According to my Bell "Green Brain," we even have dB=20 log I1/I2 (that's I
as in current).

I bet when I suggested to Kevin that he put 3 dB of the total weight in each
arm he even knew what I meant.

Don

12. ### Pooh BearGuest

No no no no *NO* ! dBs are simply ratios. They can however be referred to
units such as dBV ( decibel Volt ) , dBm ( decibel miliwatt ) and so on and
are *widely* used in this way throughout the electronics industry !

What the heck has got into this thread ? God Almighty !

Graham

13. ### Don BoweyGuest

A little problem with dBm; it isn't a ratio. dBm expresses a reference to
1 mW. 30 dBm= 1W.

Don

14. ### Pooh BearGuest

Yes. so 0dBm is 1 mW.
Yes too.

and -30dBm is 1uW. And it would be 60dB less ( 1 million times ) than +30dBm.
I.e. the dB difference between the numbers yields the ratio.

How is that *not* a ratiometric measurement ? What is your point ?

Graham

Wrong. Decibels are an expression of the RATIO of two powers,
OR two voltages, and, in most applications, the method being
used (power or voltage ratios) is usually specified, except
in some audiophool crap as marketing hype. "Peak Envelope
Power", indeed.
Oh, go plonk your own self.

Good Luck!
Rich
[aside - while seeking out Guy's personal NG to crosspost this to -
he had followups set to alt.null, as per usual - I found out that
couldn't find enough people on Planet Earth to support a Guy
Macon USENET blog. Oh, well.]

16. ### Richard HenryGuest

It's a ratio to 1 milliwatt.

17. ### Rich The PhilosophizerGuest

Precisely.

But he's promised to change:
http://www.godchannel.com/ahriman.html

But we each need to let go of the unlovingness within ourselves, to
really heal.

18. ### Rich GriseGuest

I think his point was that he wanted to say something that was right.

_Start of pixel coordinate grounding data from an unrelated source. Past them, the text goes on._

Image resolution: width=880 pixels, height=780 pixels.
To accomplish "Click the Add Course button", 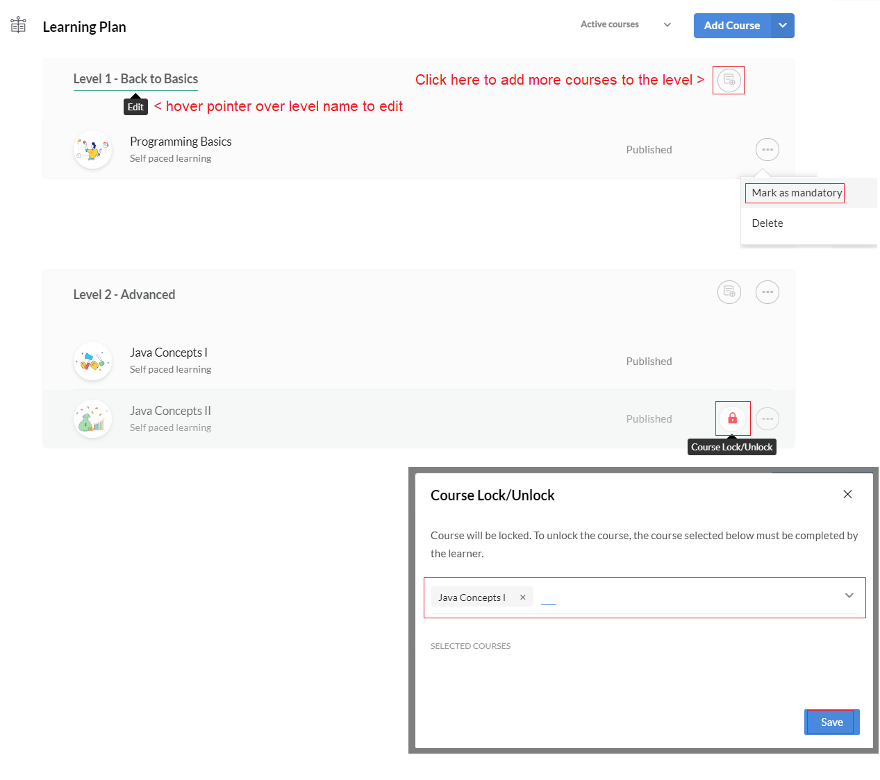I will click(732, 26).
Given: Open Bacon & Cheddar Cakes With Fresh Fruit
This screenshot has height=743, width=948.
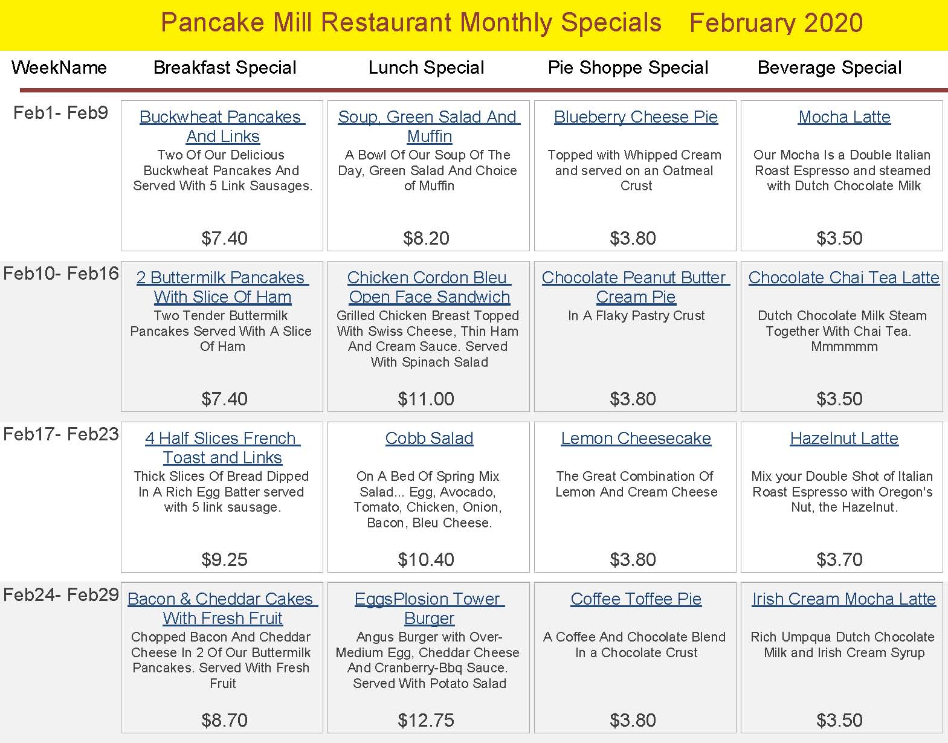Looking at the screenshot, I should point(222,608).
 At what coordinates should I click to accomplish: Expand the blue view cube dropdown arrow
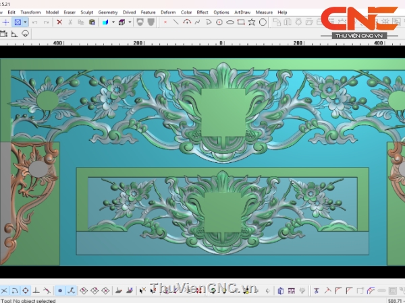click(x=112, y=22)
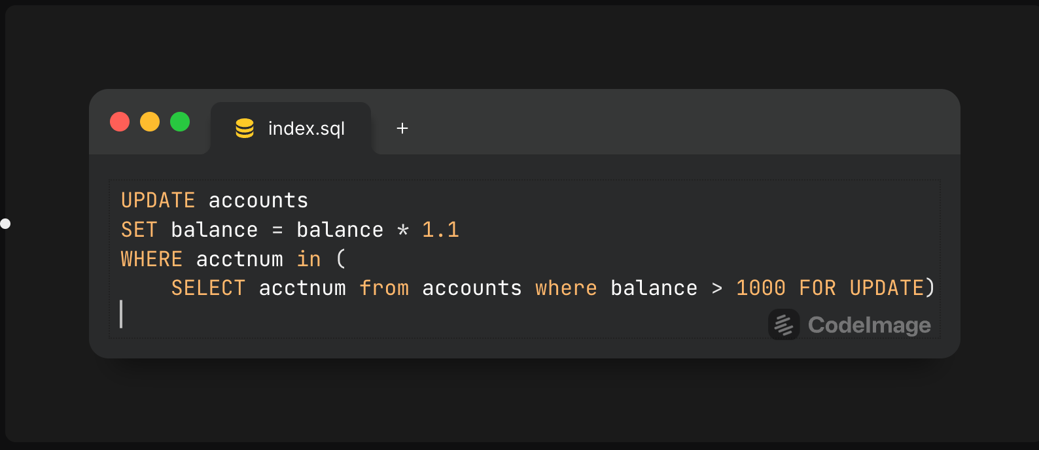
Task: Click the number 1000 in the code
Action: coord(760,288)
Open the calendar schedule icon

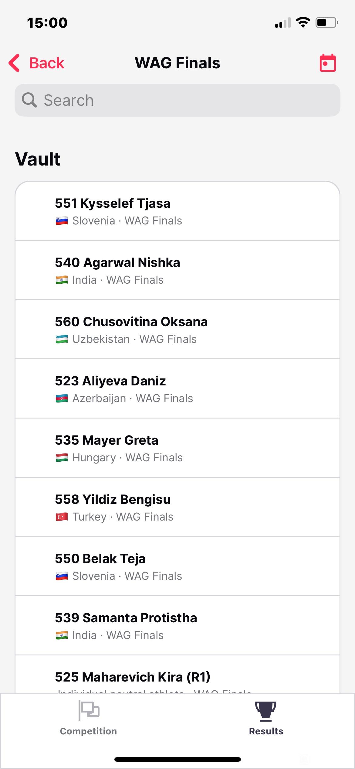tap(328, 63)

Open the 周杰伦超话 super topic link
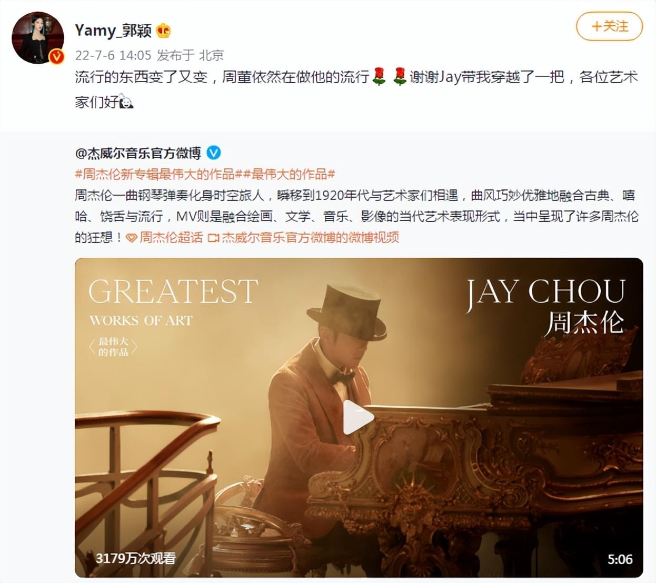pos(171,238)
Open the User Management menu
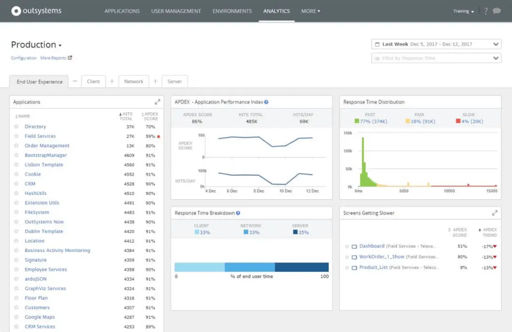This screenshot has width=512, height=332. pos(176,11)
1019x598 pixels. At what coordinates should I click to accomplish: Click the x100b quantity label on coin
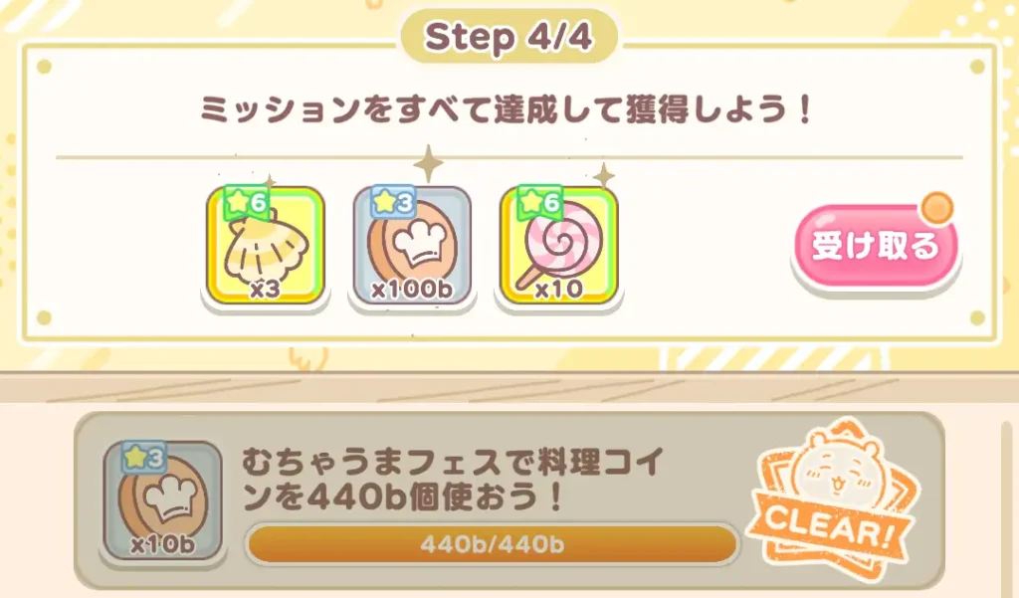pyautogui.click(x=412, y=290)
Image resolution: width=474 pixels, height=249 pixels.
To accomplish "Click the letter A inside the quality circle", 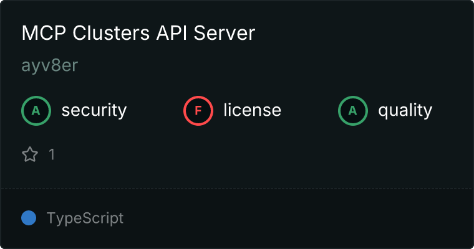I will [353, 111].
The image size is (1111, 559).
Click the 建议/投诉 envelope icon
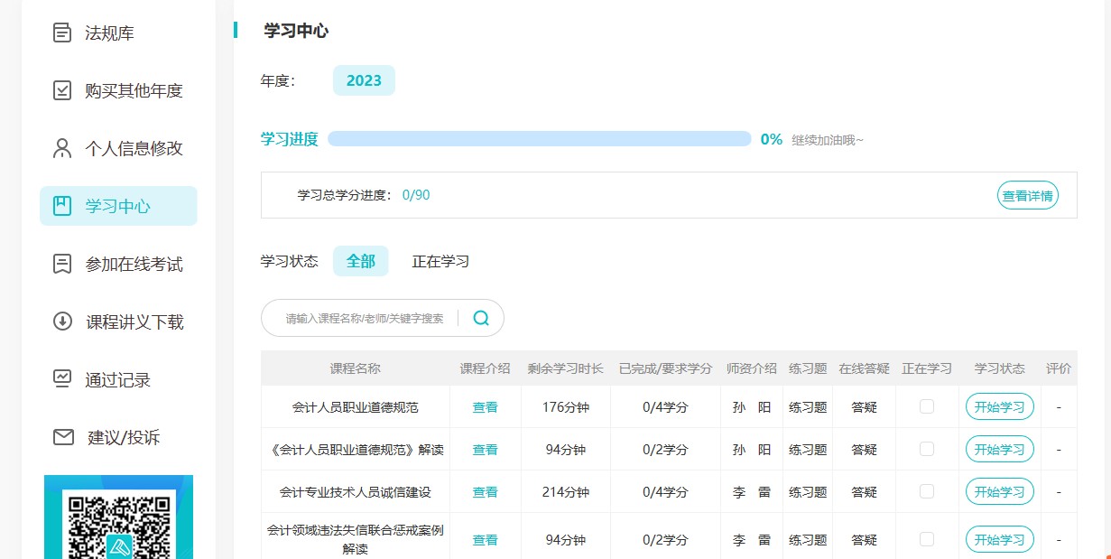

A 'dB' is a certain ratio of powers. A 'dBm' is an expression of the
ratio of the expressed power to a milliwatt, therefore, it is a
dimension, if you will. It's a number of milliwatts, expressed in
a log scale. A dBV, like he said, is the ratio of the applied voltage
to one volt, expressed as a log, but because watts are proportional
to volts squared, dB Volts are 20 log, and dB milliwatts are 10 log.

Hope This Helps!
Rich

19. ### Rich GriseGuest

Guy Macon, you're being a twit.

0.5 x Volts _IS_ -6dB Power, because power is proportional to the square
of the voltage. Remember, P = E^2 / R ?

Please go re-take high school logarithms and algebra. And maybe Ohm's
Law, or whatever that next one is, P = E * I.

Thanks,
Rich

20. ### Winfield HillGuest

Guy Macon wrote...
-6dB was and is the correct answer, you were, are and continue
to be plain wrong. Read it and weep, sorry.